**What the exercise asks:** Pick up the coil gun build notes after their final sentence and continue them.

**Supplied text:**

####################

1/2" ball bearing ammo
160J
Some caps scavenged from dumpster: 560uF 450V
Internet sourced efficiency expectation: 6%
24 stages. 33" long barrel. 6" tall. It will be bulky but it's shaping up to be possible.. I'm not ready to share my spreadsheet of massive calculations but at this point I've got it spilling out inductance goals for each coil stage.
Where it gets interesting is the power system. Higher voltage will pack more punch, so I'm shooting for 900V. A custom boost converter is in order to step up the battery voltage to and adjustable output of up to 900V, and it's going to be spending the whole time in current limit pumping up a purely capacitive load.
The battery pack I have lined up are some LiPO4 cells strung up to 48V. 10A continuous, 100A for less than 30s. So right there I'm looking at 480W continuous 4800W peak. So, obviously we won't be using a flyback out of a disposable camera. This will have some meat to it.

####################

**Exercise data:**
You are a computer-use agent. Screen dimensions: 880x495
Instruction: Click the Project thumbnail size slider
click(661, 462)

####################

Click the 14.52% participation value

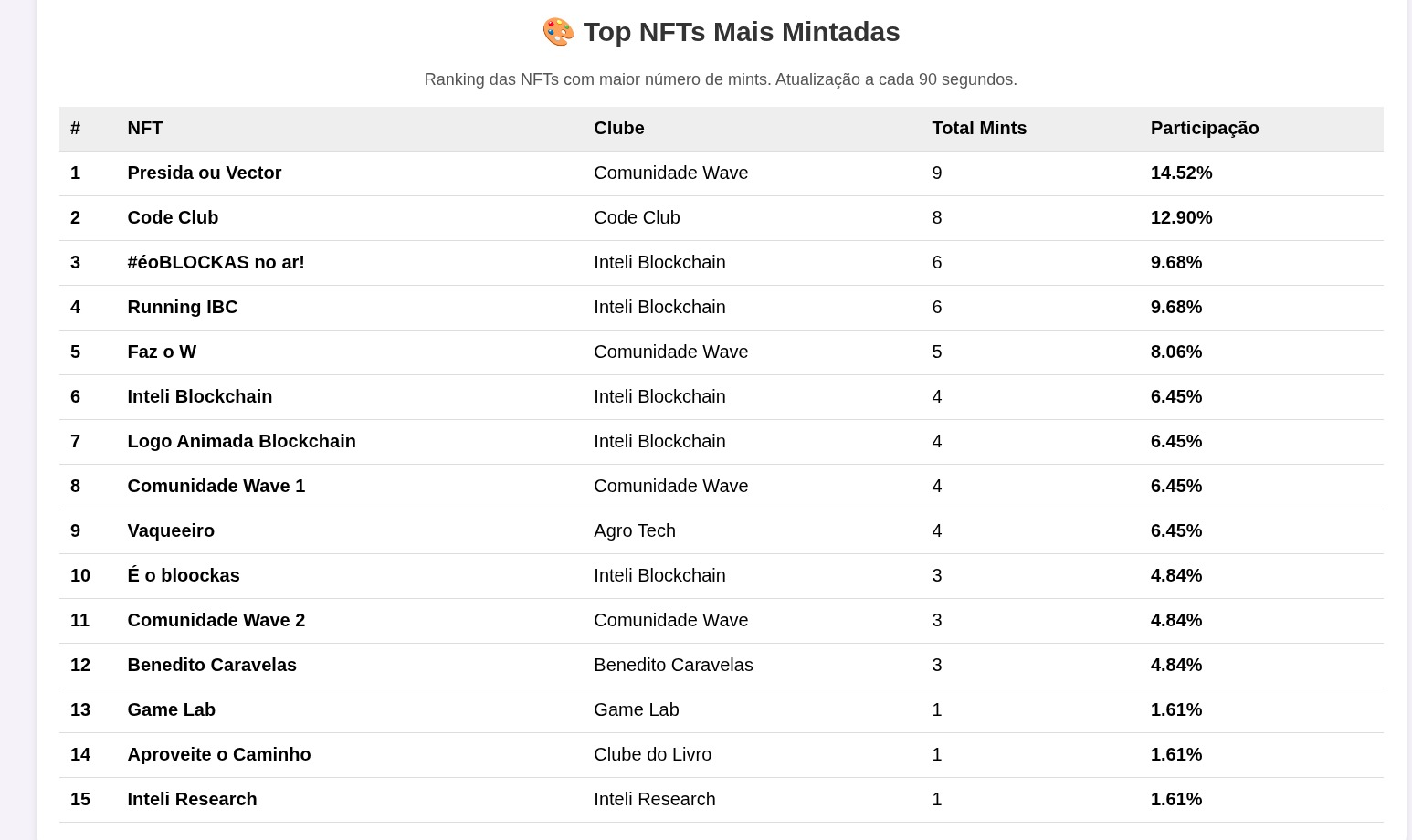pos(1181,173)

####################

**Reply to the task:**
I plan on handling those batteries with kid gloves, it will have it's own separate power handler for current limit, undervoltage limit/shutdown, thermal limit/shutdown, and charging.
Charging will come from the AC when it's plugged in. The AC will be limited to 1500W/15A, so again another current limiting. Where they all tie in will be a sort of soft buss where each system is just putting in what it can while watching it's own back.